On 6/18/26 9:02 AM, Yury Norov wrote:

On Wed, Jun 17, 2026 at 11:11:25PM +0530, Shrikanth Hegde wrote:

When possible, choose a preferred CPUs to pick.

Push task mechanism uses stopper thread which going to call
select_fallback_rq and use this mechanism to pick only a preferred CPU.

When task is affined only to non-preferred CPUs it should continue to
run there.
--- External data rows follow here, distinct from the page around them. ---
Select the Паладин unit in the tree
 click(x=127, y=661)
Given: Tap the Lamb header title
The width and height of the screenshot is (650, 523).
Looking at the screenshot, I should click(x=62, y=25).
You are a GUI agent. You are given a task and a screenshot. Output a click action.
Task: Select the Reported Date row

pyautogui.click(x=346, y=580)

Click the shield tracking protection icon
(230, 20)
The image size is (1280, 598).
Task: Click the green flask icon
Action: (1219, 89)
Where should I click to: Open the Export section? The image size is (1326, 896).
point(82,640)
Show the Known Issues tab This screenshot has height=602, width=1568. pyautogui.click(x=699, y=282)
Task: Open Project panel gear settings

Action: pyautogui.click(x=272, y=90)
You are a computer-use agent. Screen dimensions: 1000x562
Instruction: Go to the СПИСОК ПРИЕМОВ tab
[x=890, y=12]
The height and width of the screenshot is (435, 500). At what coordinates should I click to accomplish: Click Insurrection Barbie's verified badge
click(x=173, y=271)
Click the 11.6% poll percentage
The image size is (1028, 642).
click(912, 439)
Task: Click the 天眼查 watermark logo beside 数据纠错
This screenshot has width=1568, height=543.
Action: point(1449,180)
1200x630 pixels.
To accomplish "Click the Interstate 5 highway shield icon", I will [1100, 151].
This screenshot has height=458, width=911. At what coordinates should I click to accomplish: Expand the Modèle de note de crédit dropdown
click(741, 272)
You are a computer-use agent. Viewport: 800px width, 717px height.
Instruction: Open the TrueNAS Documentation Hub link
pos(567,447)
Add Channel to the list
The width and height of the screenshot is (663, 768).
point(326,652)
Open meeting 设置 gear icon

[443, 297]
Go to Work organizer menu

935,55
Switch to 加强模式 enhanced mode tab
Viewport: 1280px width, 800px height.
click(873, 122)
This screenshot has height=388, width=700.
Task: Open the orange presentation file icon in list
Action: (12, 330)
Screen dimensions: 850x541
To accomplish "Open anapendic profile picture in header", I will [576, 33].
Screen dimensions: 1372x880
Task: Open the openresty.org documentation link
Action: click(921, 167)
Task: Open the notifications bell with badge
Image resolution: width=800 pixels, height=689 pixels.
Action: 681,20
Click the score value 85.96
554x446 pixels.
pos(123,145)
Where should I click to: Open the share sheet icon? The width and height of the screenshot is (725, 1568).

Detect that by checking if cpus_ptr and cpu_preferred_mask
intersect or not.

Since is_cpu_allowed can be called directly or repeatedly in
select_fallback_rq, encode the info in task_struct->has_preferred_cpu_state
if the path is via select_fallback_rq or not.
This helps to avoid N**2 complexity for the rare cases.

Signed-off-by: Shrikanth Hegde <sshegde@xxxxxxxxxxxxx>
---
v3->v4:
- Missing case of PF_KTHREAD is avoided.
- Add a new field in task_struct which encodes intersection of
tasks affinity and preferred CPUs and path its coming from.

include/linux/sched.h | 1 +
kernel/sched/core.c | 34 ++++++++++++++++++++++++++++++++--
kernel/sched/sched.h | 18 ++++++++++++++++++
3 files changed, 51 insertions(+), 2 deletions(-)

diff --git a/include/linux/sched.h b/include/linux/sched.h
index fc6ecb3869dd..2d0b1a6d50ac 100644
--- a/include/linux/sched.h
+++ b/include/linux/sched.h
@@ -1657,6 +1657,7 @@ struct task_struct {
#ifdef CONFIG_UNWIND_USER
struct unwind_task_info unwind_info;
#endif
+ int has_preferred_cpu_state;

Shouldn't this be protected with the config?

Since preferred is defined always, i don;t see a reason to add it again here.

/* CPU-specific state of this task: */
struct thread_struct thread;
diff --git a/kernel/sched/core.c b/kernel/sched/core.c
index 9e16946c9d62..714816cfa975 100644
--- a/kernel/sched/core.c
+++ b/kernel/sched/core.c
@@ -2500,6 +2500,8 @@ static inline bool rq_has_pinned_tasks(struct rq *rq)
*/
static inline bool is_cpu_allowed(struct task_struct *p, int cpu)
{
+ bool task_check_preferred_cpu = false;

Initialization is not needed.

+
/* When not in the task's cpumask, no point in looking further. */
if (!task_allowed_on_cpu(p, cpu))
return false;
@@ -2508,9 +2510,22 @@ static inline bool is_cpu_allowed(struct task_struct *p, int cpu)
if (is_migration_disabled(p))
return cpu_online(cpu);
+ /*
+ * This is essential to maintain user affinities when preferred
+ * CPUs change. A task pinned on non-preferred CPU should continue
+ * to run there, since this is non-user triggered.
+ *
+ * If CPU is non-preferred and task can run on other CPUs which are
+ * currently preferred, then choose those other CPUs instead
+ */
+ task_check_preferred_cpu = !cpu_preferred(cpu) && task_has_preferred_cpus(p);
+
/* Non kernel threads are not allowed during either online or offline. */
- if (!(p->flags & PF_KTHREAD))
+ if (!(p->flags & PF_KTHREAD)) {
+ if (task_check_preferred_cpu)
+ return false;
return cpu_active(cpu);
+ }
/* KTHREAD_IS_PER_CPU is always allowed. */
if (kthread_is_per_cpu(p))
@@ -2520,6 +2535,10 @@ static inline bool is_cpu_allowed(struct task_struct *p, int cpu)
if (cpu_dying(cpu))
return false;
+ /* Try on preferred CPU first if possible*/
+ if (task_check_preferred_cpu)
+ return false;
+
/* But are allowed during online. */
return cpu_online(cpu);
}
@@ -3549,6 +3568,14 @@ static int select_fallback_rq(int cpu, struct task_struct *p)
enum { cpuset, possible, fail } state = cpuset;
int dest_cpu;
+ /*
+ * Cache value whether task's affinity spans preferred CPUs.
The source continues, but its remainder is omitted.